Reproduce the lines below from the one that contains "Image resolution: width=909" through the end, inclusive, and add nothing.

* **EXCERPTED DATA**
::::::::::
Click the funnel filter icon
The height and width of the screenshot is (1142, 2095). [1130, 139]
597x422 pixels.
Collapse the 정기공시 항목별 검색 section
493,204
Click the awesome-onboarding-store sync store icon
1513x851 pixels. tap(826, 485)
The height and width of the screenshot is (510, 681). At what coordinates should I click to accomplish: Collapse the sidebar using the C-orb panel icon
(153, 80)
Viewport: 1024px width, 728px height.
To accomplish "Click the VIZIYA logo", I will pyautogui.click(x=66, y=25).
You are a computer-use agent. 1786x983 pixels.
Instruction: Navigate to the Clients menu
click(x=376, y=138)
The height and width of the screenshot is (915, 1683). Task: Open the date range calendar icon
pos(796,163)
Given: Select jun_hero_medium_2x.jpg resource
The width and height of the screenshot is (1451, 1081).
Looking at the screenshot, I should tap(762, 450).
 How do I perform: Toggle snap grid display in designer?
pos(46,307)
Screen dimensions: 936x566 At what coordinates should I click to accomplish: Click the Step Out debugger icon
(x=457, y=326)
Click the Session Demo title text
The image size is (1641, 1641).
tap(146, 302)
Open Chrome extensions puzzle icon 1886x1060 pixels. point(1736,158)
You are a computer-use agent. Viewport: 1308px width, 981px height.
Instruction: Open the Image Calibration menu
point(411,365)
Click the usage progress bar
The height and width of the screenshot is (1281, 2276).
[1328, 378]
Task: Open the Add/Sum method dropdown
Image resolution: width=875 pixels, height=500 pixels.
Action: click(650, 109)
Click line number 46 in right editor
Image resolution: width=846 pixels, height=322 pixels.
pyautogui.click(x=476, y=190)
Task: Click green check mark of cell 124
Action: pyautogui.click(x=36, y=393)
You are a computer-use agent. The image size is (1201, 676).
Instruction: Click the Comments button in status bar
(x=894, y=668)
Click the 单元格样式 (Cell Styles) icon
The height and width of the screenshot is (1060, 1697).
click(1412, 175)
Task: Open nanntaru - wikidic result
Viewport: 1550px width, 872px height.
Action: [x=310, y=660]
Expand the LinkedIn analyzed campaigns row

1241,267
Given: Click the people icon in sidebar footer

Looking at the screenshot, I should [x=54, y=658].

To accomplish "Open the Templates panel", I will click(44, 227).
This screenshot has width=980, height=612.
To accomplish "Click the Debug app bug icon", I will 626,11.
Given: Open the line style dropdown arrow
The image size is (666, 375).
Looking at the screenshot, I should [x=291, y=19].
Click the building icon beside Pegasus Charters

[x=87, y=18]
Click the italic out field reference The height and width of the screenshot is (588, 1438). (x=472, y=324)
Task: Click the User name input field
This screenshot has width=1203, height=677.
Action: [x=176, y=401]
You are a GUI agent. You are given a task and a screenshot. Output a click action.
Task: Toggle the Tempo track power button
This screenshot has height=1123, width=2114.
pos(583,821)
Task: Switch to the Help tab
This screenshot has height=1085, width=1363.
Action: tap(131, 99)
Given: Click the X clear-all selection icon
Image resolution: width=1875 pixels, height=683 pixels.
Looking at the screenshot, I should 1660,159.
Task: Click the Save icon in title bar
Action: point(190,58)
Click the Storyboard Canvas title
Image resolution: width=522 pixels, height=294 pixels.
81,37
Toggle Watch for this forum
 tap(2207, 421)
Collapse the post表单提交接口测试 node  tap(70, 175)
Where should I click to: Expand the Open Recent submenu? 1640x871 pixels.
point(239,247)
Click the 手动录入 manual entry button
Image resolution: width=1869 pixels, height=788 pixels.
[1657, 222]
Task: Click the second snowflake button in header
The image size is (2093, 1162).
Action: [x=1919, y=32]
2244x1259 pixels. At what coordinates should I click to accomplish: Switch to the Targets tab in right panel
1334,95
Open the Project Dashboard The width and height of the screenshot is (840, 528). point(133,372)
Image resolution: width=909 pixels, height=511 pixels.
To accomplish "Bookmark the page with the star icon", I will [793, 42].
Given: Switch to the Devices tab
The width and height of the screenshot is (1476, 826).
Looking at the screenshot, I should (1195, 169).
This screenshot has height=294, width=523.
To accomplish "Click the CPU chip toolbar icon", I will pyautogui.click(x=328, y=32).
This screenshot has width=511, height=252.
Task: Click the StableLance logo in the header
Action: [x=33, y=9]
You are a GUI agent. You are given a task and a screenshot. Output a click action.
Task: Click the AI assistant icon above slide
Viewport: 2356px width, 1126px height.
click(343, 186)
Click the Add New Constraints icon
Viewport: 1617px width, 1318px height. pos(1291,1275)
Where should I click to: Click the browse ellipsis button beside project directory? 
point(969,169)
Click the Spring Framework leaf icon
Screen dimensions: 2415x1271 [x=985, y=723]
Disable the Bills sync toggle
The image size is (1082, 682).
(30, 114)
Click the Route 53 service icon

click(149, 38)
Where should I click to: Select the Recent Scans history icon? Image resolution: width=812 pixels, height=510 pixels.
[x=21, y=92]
::::::::::
* **REPLY**
Image resolution: width=909 pixels, height=511 pixels.
To accomplish "Bookmark the page with the star icon", I will [793, 42].
Given: Switch to the Devices tab
The width and height of the screenshot is (1476, 826).
Looking at the screenshot, I should (1195, 169).
This screenshot has height=294, width=523.
To accomplish "Click the CPU chip toolbar icon", I will pyautogui.click(x=328, y=32).
This screenshot has width=511, height=252.
Task: Click the StableLance logo in the header
Action: [x=33, y=9]
You are a GUI agent. You are given a task and a screenshot. Output a click action.
Task: Click the AI assistant icon above slide
Viewport: 2356px width, 1126px height.
click(343, 186)
Click the Add New Constraints icon
Viewport: 1617px width, 1318px height. pos(1291,1275)
Where should I click to: Click the browse ellipsis button beside project directory? 
point(969,169)
Click the Spring Framework leaf icon
Screen dimensions: 2415x1271 [x=985, y=723]
Disable the Bills sync toggle
The image size is (1082, 682).
(30, 114)
Click the Route 53 service icon

click(149, 38)
Where should I click to: Select the Recent Scans history icon? Image resolution: width=812 pixels, height=510 pixels.
[x=21, y=92]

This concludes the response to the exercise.